Mihaela was elected IEEE Fellow in 2009. She has received numerous awards, including the Oon Prize on Preventative Medicine from the University of Cambridge (2018), a National Science Foundation CAREER Award (2004), 3 IBM Faculty Awards, the IBM Exploratory Stream Analytics Innovation Award, the Philips Make a Difference Award and several best paper awards, including the IEEE Darlington Award.
Mihaela’s work has also led to 35 USA patents (many widely cited and adopted in standards) and 45+ contributions to international standards for which she received 3 International ISO (International Organization for Standardization) Awards.
In 2019, she was identified by National Endowment for Science, Technology and the Arts as the most-cited female AI researcher in the UK. She was also elected as a 2019 “Star in Computer Networking and Communications” by N²Women.
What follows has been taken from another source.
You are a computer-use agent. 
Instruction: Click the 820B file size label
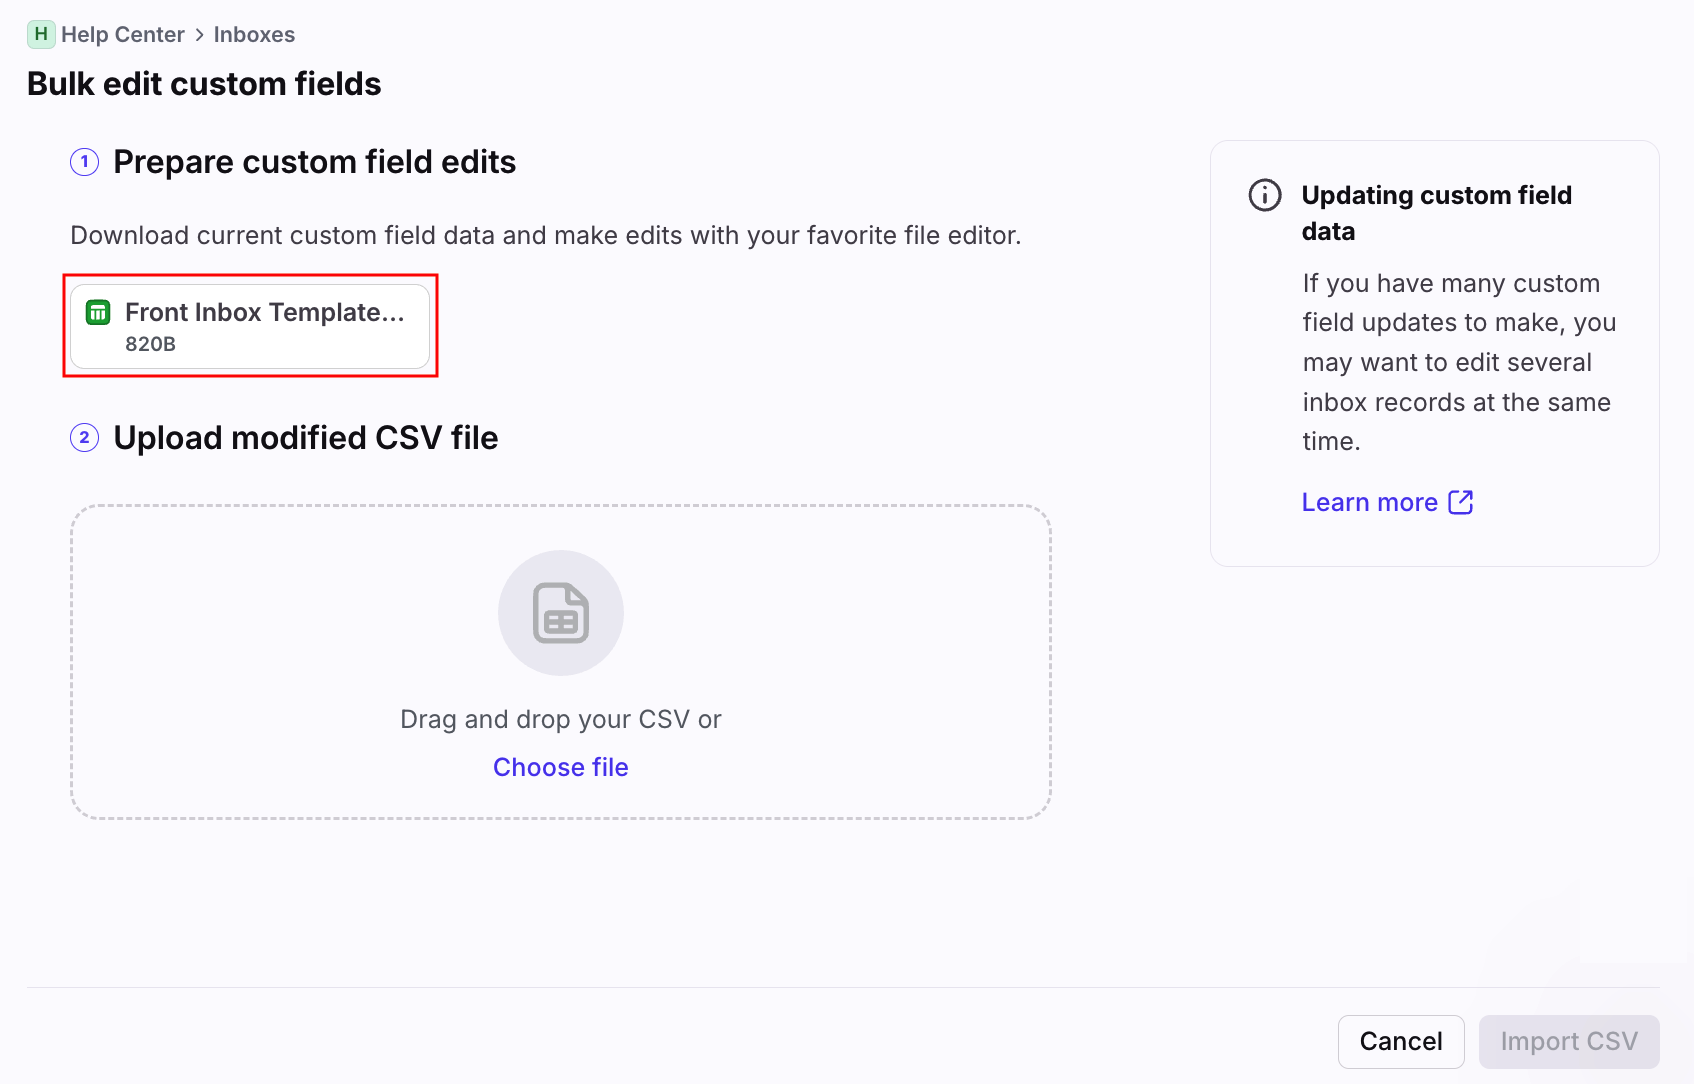click(x=151, y=344)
Her research expertise spans signal and image processing, communication networks, network science, multimedia, game theory, distributed systems, machine learning and AI.
Mihaela’s research focus is on machine learning, AI and operations research for healthcare and medicine.
In addition to leading the van der Schaar Lab, Mihaela is founder and director of the Cambridge Centre for AI in Medicine (CCAIM).
1. What was the most important factor in your success?
It is easy: I love my job!
As far as I’m concerned, being an engineer and computer scientist is simply the best job in the world, and it’s not even close. It’s a fantastic canvas for creation, experimentation, and innovation. You’re presented with a limitless array of unique and important problems to choose from, and there are so many potential angles from which to approach the solutions. This is why it’s been so easy to keep applying myself day in, day out for decades: the work never gets boring!
This is why I think it’s a great shame that young people (especially women) are still somehow sold this enduring narrative that engineering and computer science make for dry, bookish, analytical “left brain” careers. In reality, there are few more creative or exciting areas to work in, but it’s been incredibly hard to dismantle this ingrained misperception.
In addition to loving the subject matter of the work itself, my other source of motivation has been my students. Over the years, I’ve been fortunate to have worked with some absolutely brilliant students; it’s such a privilege to be able to offer them mentorship and guidance, and to help them grow. They offer new perspectives and help me see my own work in a new light. Again, it makes the work incredibly dynamic, stimulating, and challenging.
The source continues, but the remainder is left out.